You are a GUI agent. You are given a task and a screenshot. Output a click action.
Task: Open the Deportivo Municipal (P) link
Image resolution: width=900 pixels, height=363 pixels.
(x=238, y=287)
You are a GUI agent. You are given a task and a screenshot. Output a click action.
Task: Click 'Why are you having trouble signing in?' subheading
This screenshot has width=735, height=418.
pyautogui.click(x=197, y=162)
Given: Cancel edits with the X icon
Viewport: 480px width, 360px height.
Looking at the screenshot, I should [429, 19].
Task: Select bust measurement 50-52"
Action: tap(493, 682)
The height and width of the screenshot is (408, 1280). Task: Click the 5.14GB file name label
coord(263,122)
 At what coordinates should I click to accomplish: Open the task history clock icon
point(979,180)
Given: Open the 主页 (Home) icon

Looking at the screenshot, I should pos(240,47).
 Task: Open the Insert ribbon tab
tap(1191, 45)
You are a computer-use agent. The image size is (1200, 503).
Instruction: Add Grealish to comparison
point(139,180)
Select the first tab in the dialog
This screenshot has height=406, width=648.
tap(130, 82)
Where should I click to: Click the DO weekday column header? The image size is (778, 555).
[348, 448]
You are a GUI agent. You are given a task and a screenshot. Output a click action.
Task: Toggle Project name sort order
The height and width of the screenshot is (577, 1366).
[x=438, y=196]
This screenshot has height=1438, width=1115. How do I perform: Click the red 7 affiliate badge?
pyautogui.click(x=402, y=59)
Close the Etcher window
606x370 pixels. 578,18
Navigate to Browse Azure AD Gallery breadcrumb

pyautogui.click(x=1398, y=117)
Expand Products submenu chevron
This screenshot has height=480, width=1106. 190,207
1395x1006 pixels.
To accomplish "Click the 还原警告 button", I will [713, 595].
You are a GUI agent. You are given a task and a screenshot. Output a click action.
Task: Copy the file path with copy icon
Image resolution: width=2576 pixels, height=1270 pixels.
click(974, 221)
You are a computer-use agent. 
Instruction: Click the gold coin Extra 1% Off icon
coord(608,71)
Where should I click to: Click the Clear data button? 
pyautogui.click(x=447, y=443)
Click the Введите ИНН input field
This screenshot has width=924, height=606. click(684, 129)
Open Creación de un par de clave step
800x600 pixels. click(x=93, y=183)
-=-=-
* [JOB]:
Retype every line of the records above exactly as it appears.

* [TASK RESPONSE]:
You are a GUI agent. You are given a task and a screenshot. Output a click action.
Task: Open the Deportivo Municipal (P) link
Image resolution: width=900 pixels, height=363 pixels.
(x=238, y=287)
You are a GUI agent. You are given a task and a screenshot. Output a click action.
Task: Click 'Why are you having trouble signing in?' subheading
This screenshot has width=735, height=418.
pyautogui.click(x=197, y=162)
Given: Cancel edits with the X icon
Viewport: 480px width, 360px height.
Looking at the screenshot, I should [429, 19].
Task: Select bust measurement 50-52"
Action: tap(493, 682)
The height and width of the screenshot is (408, 1280). Task: Click the 5.14GB file name label
coord(263,122)
 At what coordinates should I click to accomplish: Open the task history clock icon
point(979,180)
Given: Open the 主页 (Home) icon

Looking at the screenshot, I should pos(240,47).
 Task: Open the Insert ribbon tab
tap(1191, 45)
You are a computer-use agent. The image size is (1200, 503).
Instruction: Add Grealish to comparison
point(139,180)
Select the first tab in the dialog
This screenshot has height=406, width=648.
tap(130, 82)
Where should I click to: Click the DO weekday column header? The image size is (778, 555).
[348, 448]
You are a GUI agent. You are given a task and a screenshot. Output a click action.
Task: Toggle Project name sort order
The height and width of the screenshot is (577, 1366).
[x=438, y=196]
This screenshot has height=1438, width=1115. How do I perform: Click the red 7 affiliate badge?
pyautogui.click(x=402, y=59)
Close the Etcher window
606x370 pixels. 578,18
Navigate to Browse Azure AD Gallery breadcrumb

pyautogui.click(x=1398, y=117)
Expand Products submenu chevron
This screenshot has height=480, width=1106. 190,207
1395x1006 pixels.
To accomplish "Click the 还原警告 button", I will [713, 595].
You are a GUI agent. You are given a task and a screenshot. Output a click action.
Task: Copy the file path with copy icon
Image resolution: width=2576 pixels, height=1270 pixels.
click(974, 221)
You are a computer-use agent. 
Instruction: Click the gold coin Extra 1% Off icon
coord(608,71)
Where should I click to: Click the Clear data button? 
pyautogui.click(x=447, y=443)
Click the Введите ИНН input field
This screenshot has width=924, height=606. click(684, 129)
Open Creación de un par de clave step
800x600 pixels. click(x=93, y=183)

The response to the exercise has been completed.